= Alan Holyoake =

British businessman and philatelist (born 1945)

Alan Manfred Holyoake (born December 1945) is a British businessman and philatelist who is a specialist in the stamps and postal history of Great Britain and a fellow of the Royal Philatelic Society London.

Holyoake "made his fortune in the fish business" and first invested in stamps when he read a May 2001 The Daily Telegraph article about Queen Elizabeth II selling part of her stamp collection, which he subsequently bought. In 2016, the Sunday Telegraph described him as "one of the world's most successful stamp collectors".
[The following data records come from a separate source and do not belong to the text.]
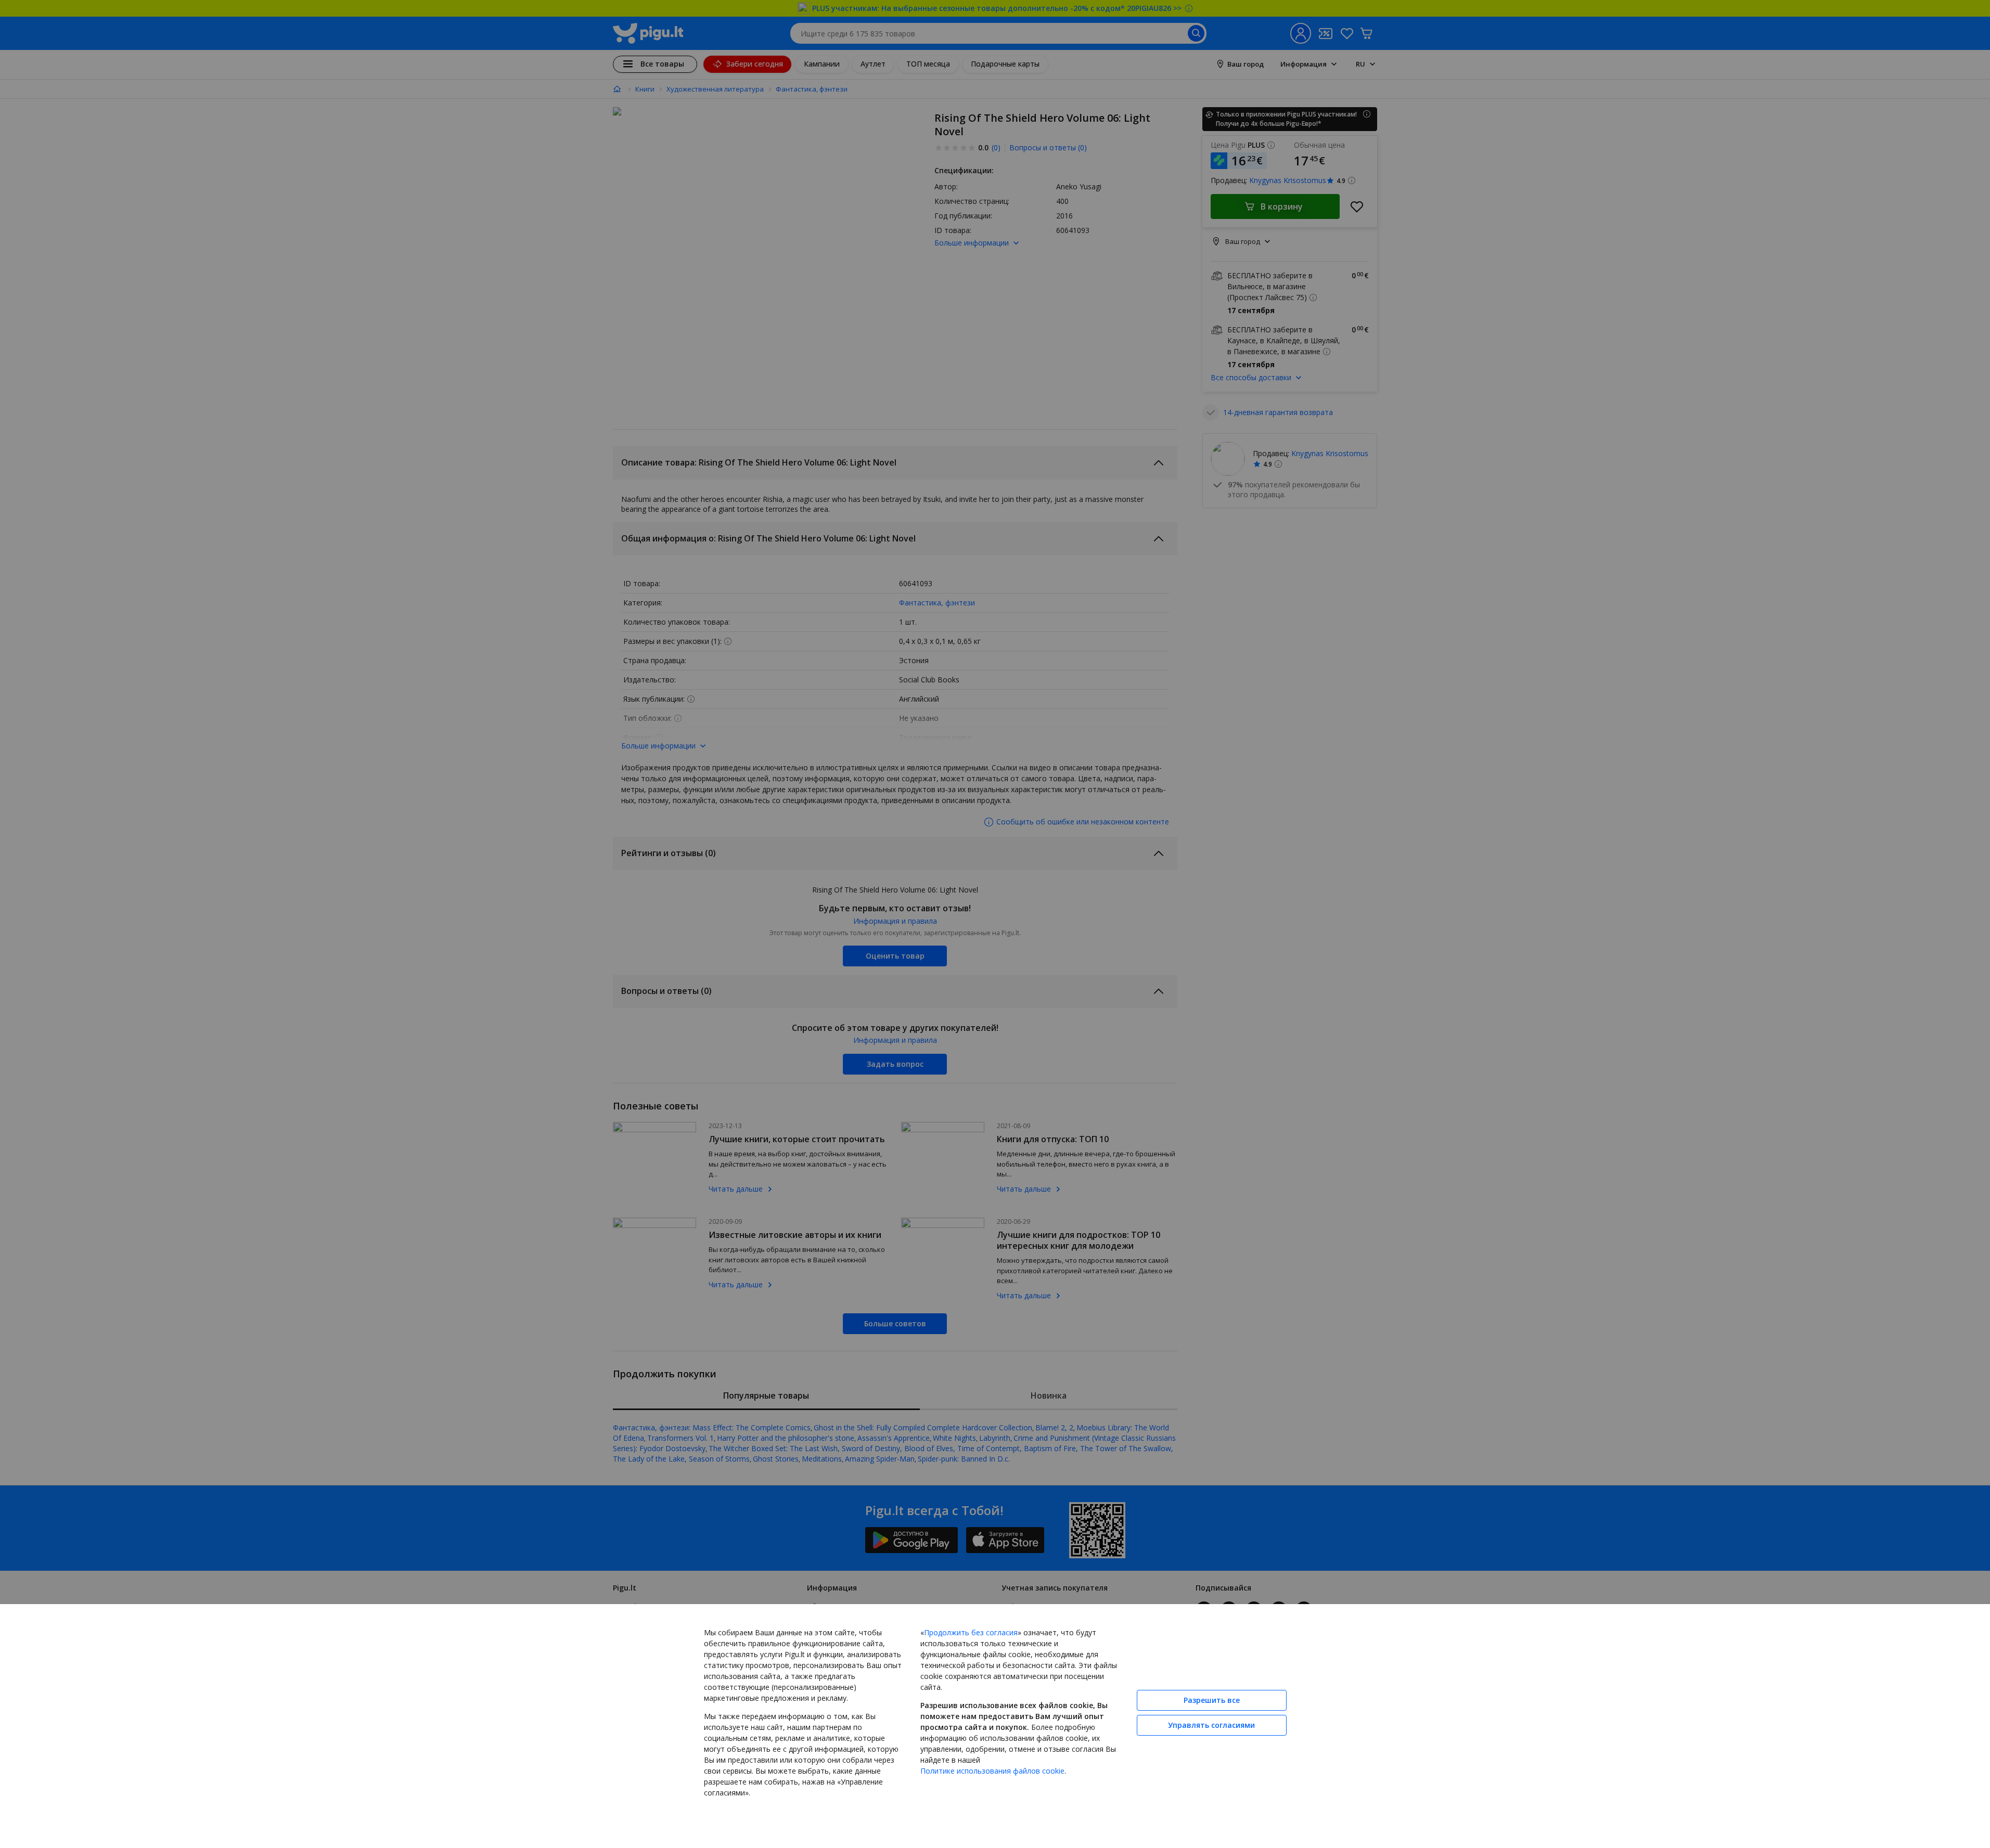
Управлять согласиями (1211, 1725)
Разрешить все (1212, 1700)
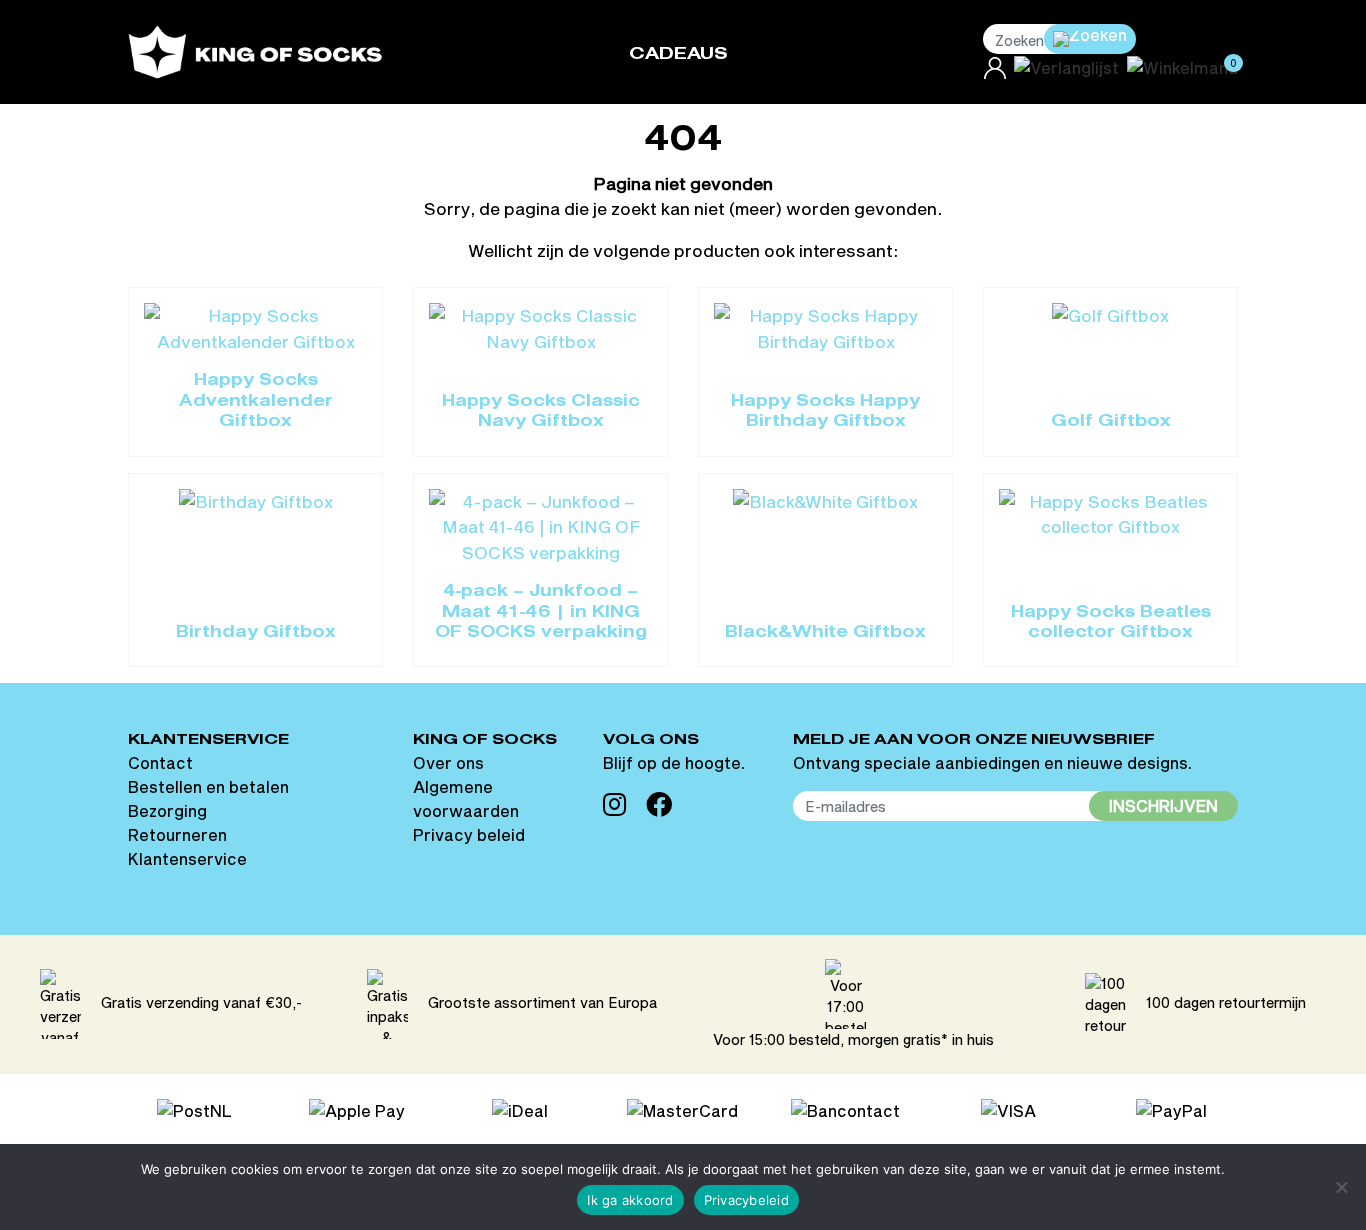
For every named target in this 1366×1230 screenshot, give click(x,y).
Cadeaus (678, 54)
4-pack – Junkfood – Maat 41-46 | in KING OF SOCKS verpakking (541, 612)
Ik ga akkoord (630, 1200)
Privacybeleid (746, 1200)
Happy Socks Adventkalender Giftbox (256, 401)
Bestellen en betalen (208, 786)
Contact (160, 762)
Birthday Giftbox (256, 633)
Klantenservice (187, 858)
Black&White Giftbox (825, 633)
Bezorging (167, 810)
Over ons (448, 762)
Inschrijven (1163, 805)
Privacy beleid (469, 834)
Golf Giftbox (1111, 422)
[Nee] (1341, 1187)
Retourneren (177, 834)
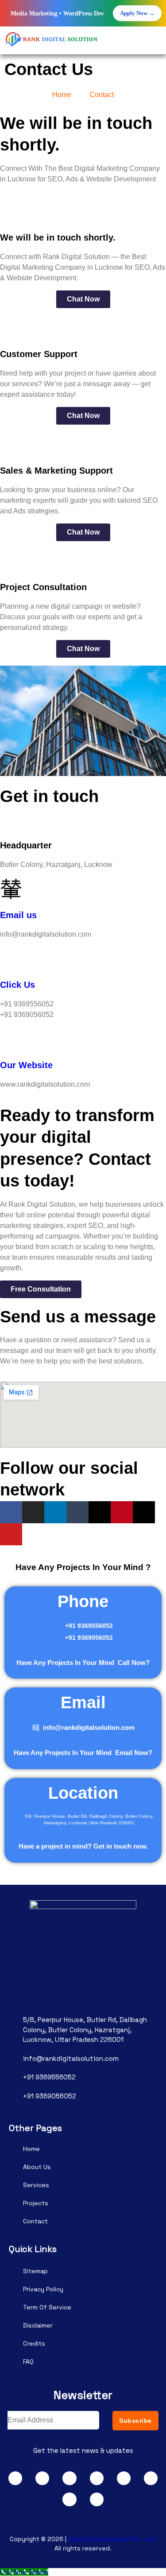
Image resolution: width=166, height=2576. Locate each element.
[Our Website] (11, 1038)
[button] (154, 42)
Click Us (17, 985)
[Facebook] (11, 1512)
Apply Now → (137, 13)
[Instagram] (33, 1512)
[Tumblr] (77, 1512)
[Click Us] (11, 958)
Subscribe (135, 2420)
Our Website (26, 1065)
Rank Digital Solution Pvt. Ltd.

Holyoake was awarded the Grand Prix for the best exhibit at the London 2010 International Stamp Exhibition for his display of The First Line Engraved Postage Stamps. In 2017 he was appointed to the Roll of Distinguished Philatelists.

In December 2021, a stamp owned by Holyoake, described as the first Penny Black, attached to a piece of card known as the "Wallace document", was offered for sale through action by Sotheby's. However, it failed to sell. Holyoake had bought the document a decade earlier for less than £50,000, when it was rumoured that the stamp was one of the first Penny Blacks to have been printed. In the intervening period, the Royal Philatelic Society and the British Philatelic Association had certified the stamp, significantly raising its value.

==Selected publications==
- Great Britain: the development and use of the first issues. Collectors Club of New York, 2009. OCLC No. 785955712
- Great Britain secured delivery of mail 1450-1862. The Great Britain Philatelic Society, 2012.